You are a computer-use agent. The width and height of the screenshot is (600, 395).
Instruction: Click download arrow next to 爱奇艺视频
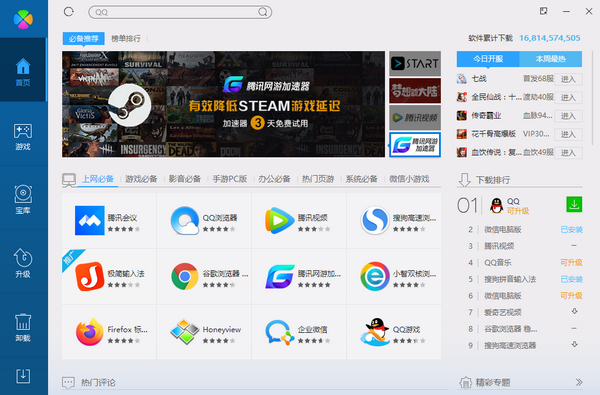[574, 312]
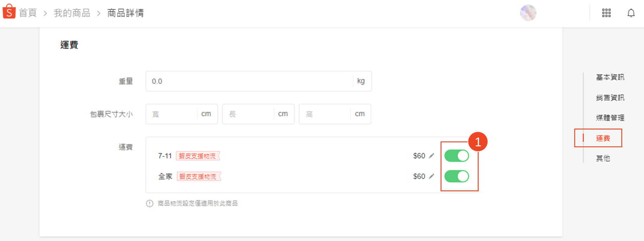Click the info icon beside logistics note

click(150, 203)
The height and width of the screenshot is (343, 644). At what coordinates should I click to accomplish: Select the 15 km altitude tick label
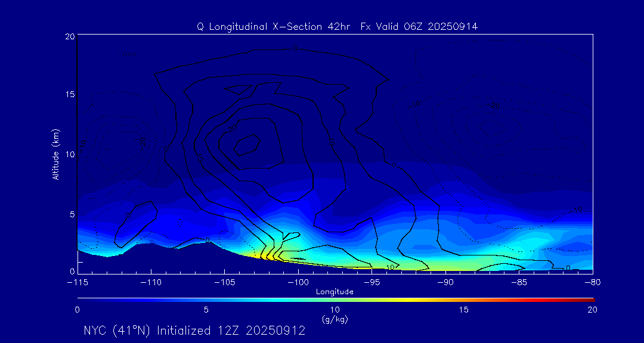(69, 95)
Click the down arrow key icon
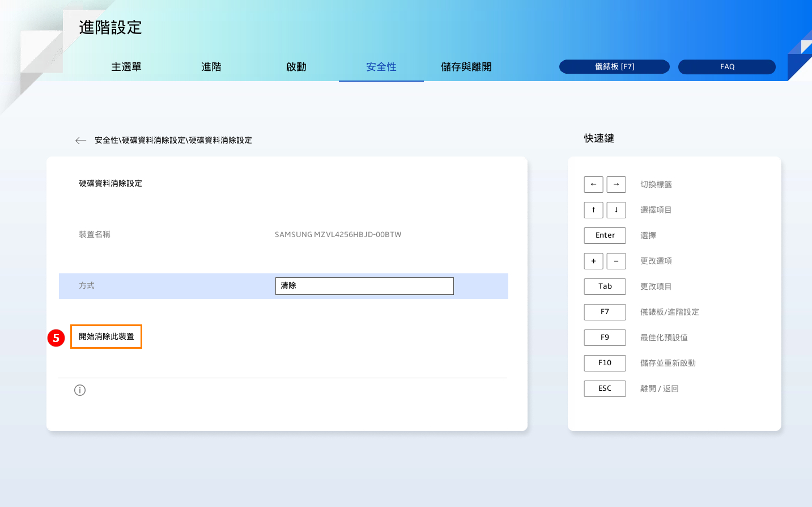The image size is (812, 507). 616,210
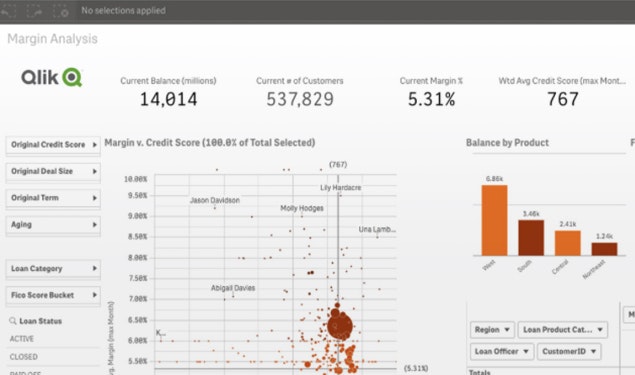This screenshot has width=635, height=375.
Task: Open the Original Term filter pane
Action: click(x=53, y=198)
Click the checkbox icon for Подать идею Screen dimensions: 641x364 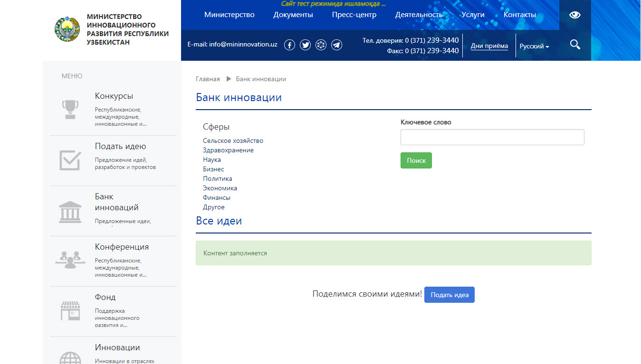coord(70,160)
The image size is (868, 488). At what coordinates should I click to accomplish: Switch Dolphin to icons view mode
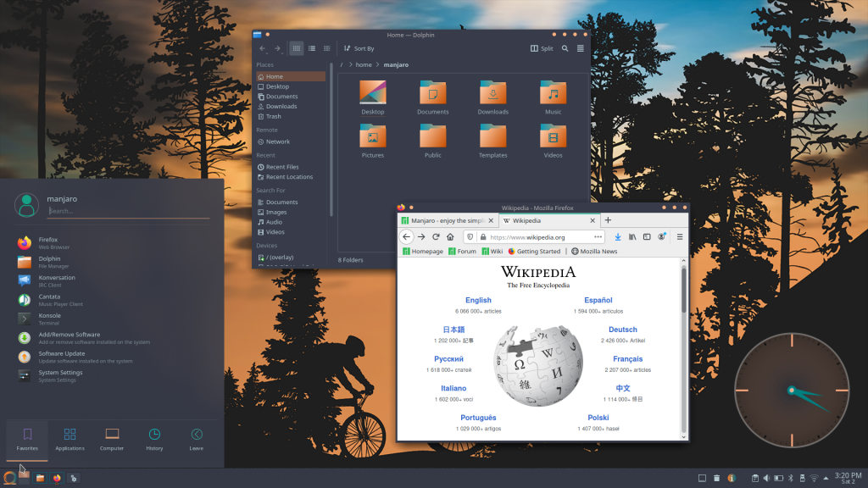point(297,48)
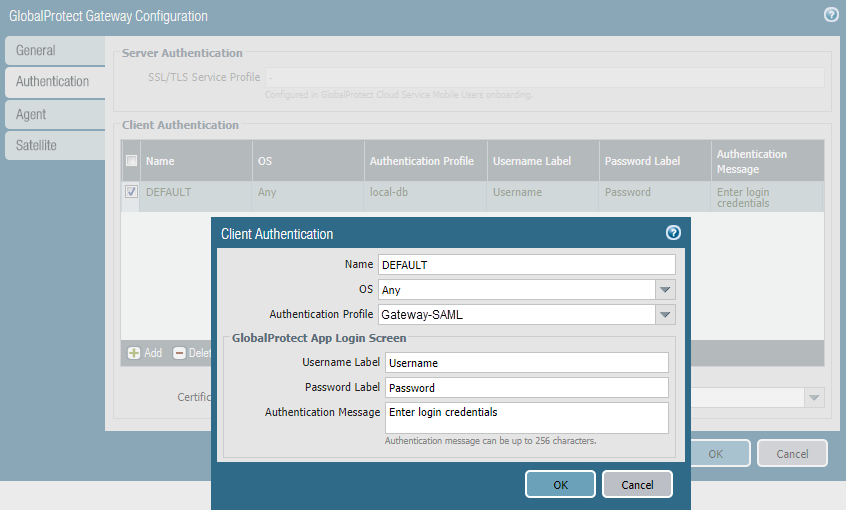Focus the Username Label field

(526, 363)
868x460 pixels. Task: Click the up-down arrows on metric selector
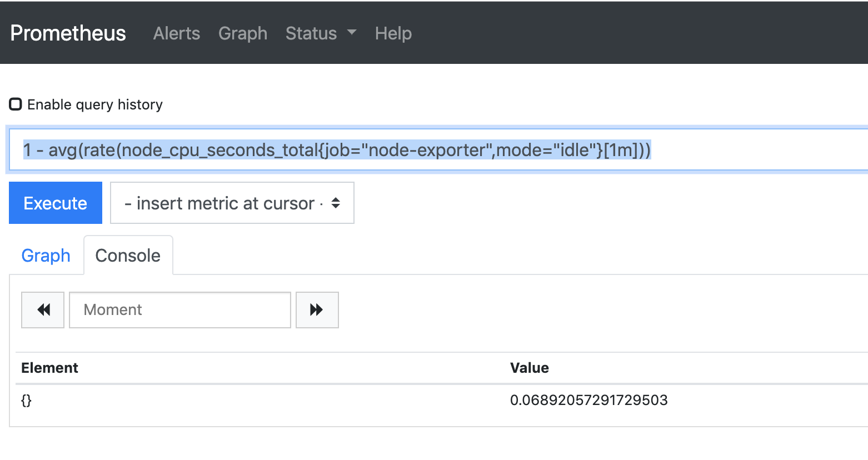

__EXERCISE GOAL__
Reproduce the lines above, exactly and exclusively, from the line containing "The image size is (868, 488)." down to the last line, both included; pictures are not part of the copy.

__REPLY__
The image size is (868, 488). At what coordinates should I click to accomplish: Switch Dolphin to icons view mode
point(297,48)
Focus the Username Label field

(526, 363)
868x460 pixels. Task: Click the up-down arrows on metric selector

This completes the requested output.